*Required action:* Omit the pictures, then write out every entry exactly as it reads.

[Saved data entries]
^^^^

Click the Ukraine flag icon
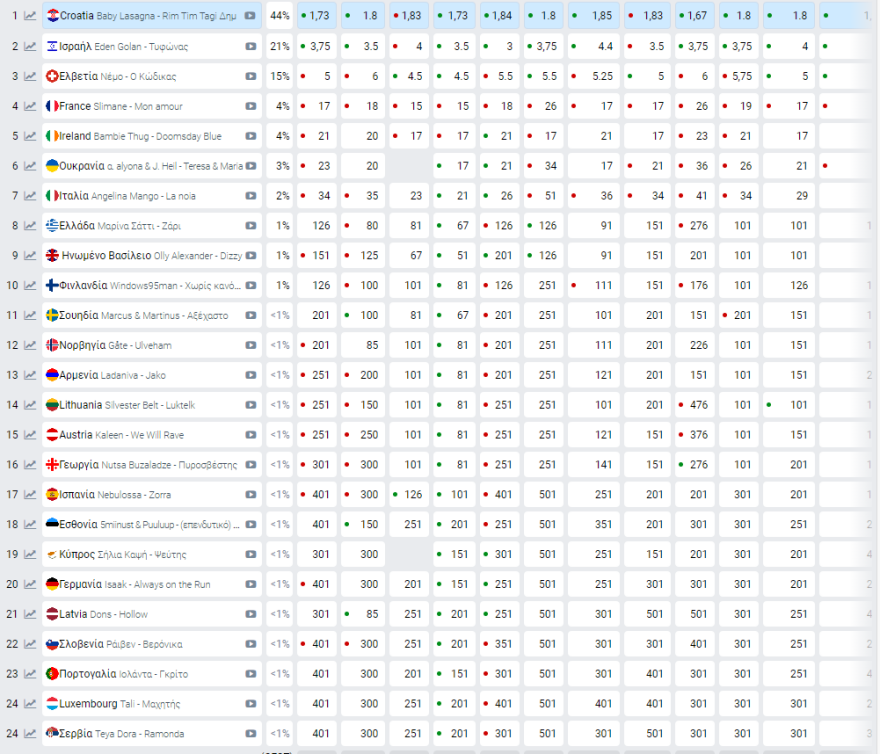Image resolution: width=880 pixels, height=754 pixels. pyautogui.click(x=52, y=166)
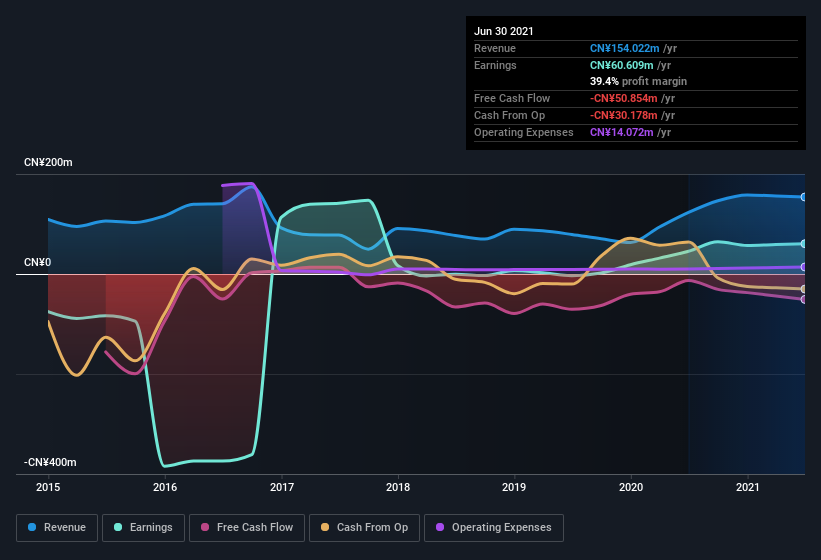821x560 pixels.
Task: Click the pink Free Cash Flow dot
Action: click(205, 527)

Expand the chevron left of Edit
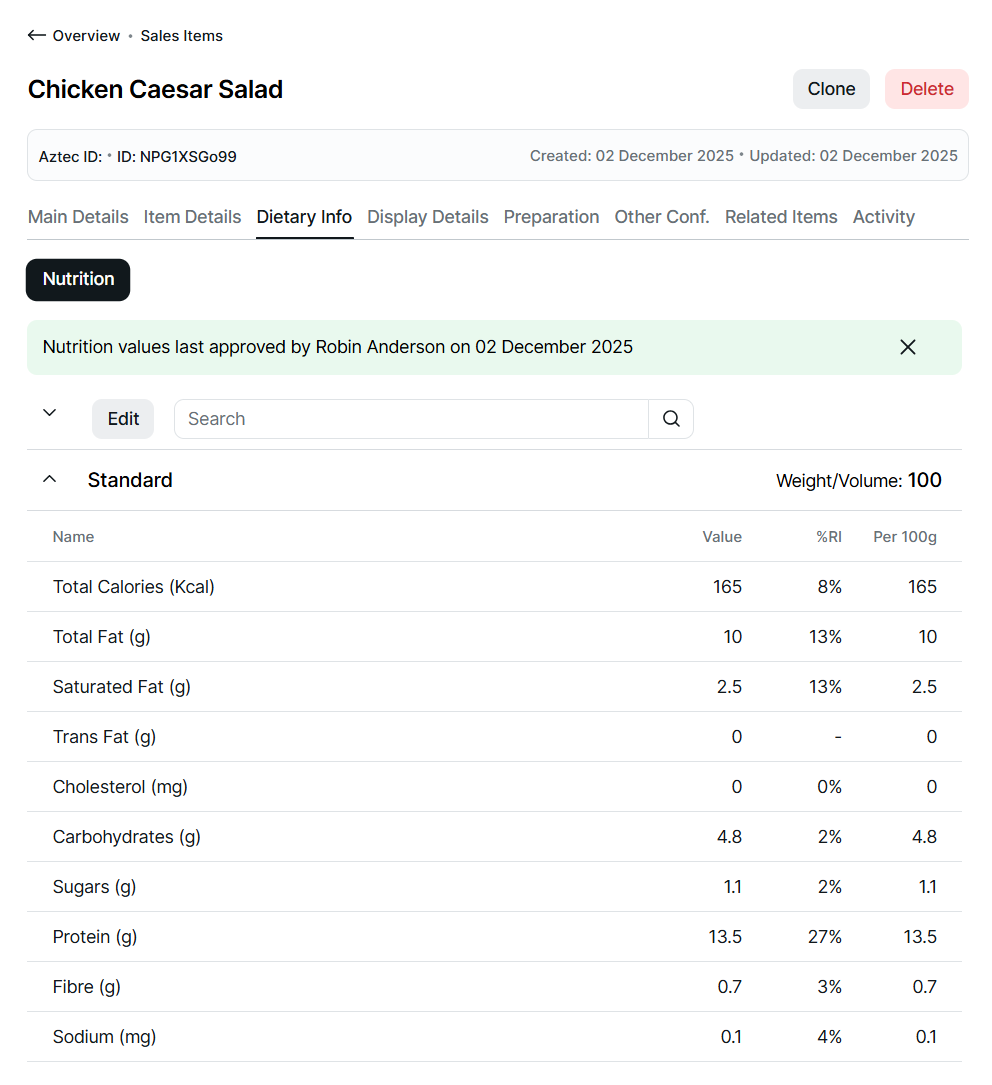click(x=49, y=413)

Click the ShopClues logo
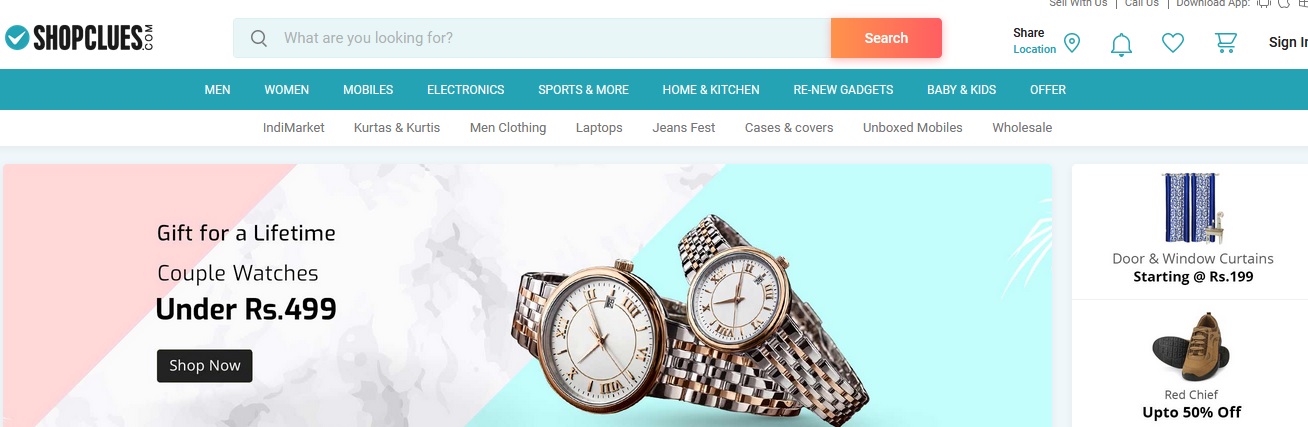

^^^^

*Solution for this problem:*
Click the Ukraine flag icon
Image resolution: width=880 pixels, height=754 pixels. pyautogui.click(x=52, y=166)
821x560 pixels.
Task: Click the pink Free Cash Flow dot
Action: click(205, 527)

Expand the chevron left of Edit
click(x=49, y=413)

Click the ShopClues logo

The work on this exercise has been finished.